EXCERPT TO READ ::
= = = = = = =

Determination of a pharmacokinetic model for [(11)C]-acetate in brown adipose tissue

BACKGROUND: [(11)C]-acetate positron emission tomography is used to assess oxidative metabolism in various tissues including the heart, tumor, and brown adipose tissue. For brown adipose tissue, a monoexponential decay model is commonly employed. However, no systematic assessment of kinetic models has been performed to validate this model or others. The monoexponential decay model and various compartmental models were applied to data obtained before and during brown adipose tissue activation by cold exposure in healthy men. Quality of fit was assessed visually and by analysis of residuals, including the Akaike information criterion. Stability and accuracy of compartmental models were further assessed through simulations, along with sensitivity and identifiability of kinetic parameters. RESULTS: Differences were noted in the arterial input function between the warm and cold conditions. These differences are not taken into account by the monoexponential decay model. They are accounted for by compartmental models, but most models proved too complex to be stable. Two and three-tissue models with no more than four distinct kinetic parameters, including blood volume fraction, provided the best compromise between fit quality and stability/accuracy. CONCLUSION: For healthy men, a three-tissue model with four kinetic parameters, similar to a heart [(11)C]-palmitate model seems the most appropriate based on model stability and its ability to describe the main [(11)C]-acetate pathways in BAT cells. Further studies are required to validate this model in women and people with metabolic disorders. ELECTRONIC SUPPLEMENTARY MATERIAL: The online version of this article (10.1186/s13550-019-0497-6) contains supplementary material, which is available to authorized users.

= = = = = = =

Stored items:
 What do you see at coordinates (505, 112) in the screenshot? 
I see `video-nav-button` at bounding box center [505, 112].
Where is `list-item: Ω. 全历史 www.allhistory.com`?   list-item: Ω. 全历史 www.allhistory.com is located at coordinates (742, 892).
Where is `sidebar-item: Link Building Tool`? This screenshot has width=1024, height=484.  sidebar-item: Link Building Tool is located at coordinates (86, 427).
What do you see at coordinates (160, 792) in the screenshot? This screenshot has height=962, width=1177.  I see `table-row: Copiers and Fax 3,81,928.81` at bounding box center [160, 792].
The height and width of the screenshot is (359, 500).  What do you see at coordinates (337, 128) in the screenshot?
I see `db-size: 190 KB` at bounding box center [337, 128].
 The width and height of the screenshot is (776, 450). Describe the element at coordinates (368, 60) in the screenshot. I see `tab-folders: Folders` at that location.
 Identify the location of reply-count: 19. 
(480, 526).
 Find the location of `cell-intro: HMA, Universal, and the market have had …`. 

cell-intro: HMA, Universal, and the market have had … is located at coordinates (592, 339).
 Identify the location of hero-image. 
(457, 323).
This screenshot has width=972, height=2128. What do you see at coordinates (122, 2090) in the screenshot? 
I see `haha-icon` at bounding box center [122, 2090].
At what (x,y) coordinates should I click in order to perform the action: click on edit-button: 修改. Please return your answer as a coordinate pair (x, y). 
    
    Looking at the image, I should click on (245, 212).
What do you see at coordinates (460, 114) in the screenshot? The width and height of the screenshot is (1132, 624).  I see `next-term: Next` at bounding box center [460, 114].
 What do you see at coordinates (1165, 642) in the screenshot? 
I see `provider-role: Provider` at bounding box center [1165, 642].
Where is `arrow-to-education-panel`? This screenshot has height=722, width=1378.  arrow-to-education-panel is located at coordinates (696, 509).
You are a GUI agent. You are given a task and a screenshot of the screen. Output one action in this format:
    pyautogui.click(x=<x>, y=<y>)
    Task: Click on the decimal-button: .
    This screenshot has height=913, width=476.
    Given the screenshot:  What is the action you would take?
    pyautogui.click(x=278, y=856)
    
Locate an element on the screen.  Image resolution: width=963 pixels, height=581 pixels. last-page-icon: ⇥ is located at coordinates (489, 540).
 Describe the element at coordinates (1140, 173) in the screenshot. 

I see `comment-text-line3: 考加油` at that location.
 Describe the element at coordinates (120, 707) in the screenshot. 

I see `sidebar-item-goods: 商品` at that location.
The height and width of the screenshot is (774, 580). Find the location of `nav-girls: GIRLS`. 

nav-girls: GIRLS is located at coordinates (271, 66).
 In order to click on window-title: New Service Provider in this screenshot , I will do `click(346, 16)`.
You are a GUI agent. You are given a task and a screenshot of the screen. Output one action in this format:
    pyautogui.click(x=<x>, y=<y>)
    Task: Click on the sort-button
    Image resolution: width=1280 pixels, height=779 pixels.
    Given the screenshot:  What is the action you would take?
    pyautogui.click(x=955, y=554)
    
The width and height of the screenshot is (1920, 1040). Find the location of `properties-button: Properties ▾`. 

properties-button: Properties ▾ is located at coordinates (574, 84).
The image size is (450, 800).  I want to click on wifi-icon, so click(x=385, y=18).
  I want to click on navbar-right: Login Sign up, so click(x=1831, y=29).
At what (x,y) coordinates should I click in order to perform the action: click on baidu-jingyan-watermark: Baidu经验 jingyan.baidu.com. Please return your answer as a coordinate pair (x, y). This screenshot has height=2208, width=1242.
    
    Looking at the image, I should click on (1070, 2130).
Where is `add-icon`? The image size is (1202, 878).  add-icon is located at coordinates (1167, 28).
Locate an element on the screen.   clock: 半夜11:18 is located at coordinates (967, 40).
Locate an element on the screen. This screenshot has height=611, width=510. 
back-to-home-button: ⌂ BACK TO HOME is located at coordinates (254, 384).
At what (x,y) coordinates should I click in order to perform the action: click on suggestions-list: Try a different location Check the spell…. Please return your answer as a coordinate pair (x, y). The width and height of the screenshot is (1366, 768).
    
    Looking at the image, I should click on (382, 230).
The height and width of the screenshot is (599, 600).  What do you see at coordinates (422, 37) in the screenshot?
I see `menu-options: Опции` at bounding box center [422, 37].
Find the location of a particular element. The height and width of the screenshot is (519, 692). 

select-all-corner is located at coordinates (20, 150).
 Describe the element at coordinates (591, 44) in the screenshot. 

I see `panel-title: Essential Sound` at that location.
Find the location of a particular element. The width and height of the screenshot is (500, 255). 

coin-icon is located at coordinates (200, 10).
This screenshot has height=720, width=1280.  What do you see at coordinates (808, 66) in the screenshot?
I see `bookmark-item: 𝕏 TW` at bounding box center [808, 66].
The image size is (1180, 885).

= = = = = = =

EXERCISE DIRECTIONS ::
Answer the following from the abstract on modeling [(11)C]-acetate in brown adipose tissue:
1. Which model is commonly employed for brown adipose tissue?
2. In what did differences appear between the warm and cold conditions?
3. In which populations does the conclusion call for further studies to validate the model?

WRITTEN SOLUTION ::
1. The monoexponential decay model.
2. In the arterial input function.
3. In women and in people with metabolic disorders.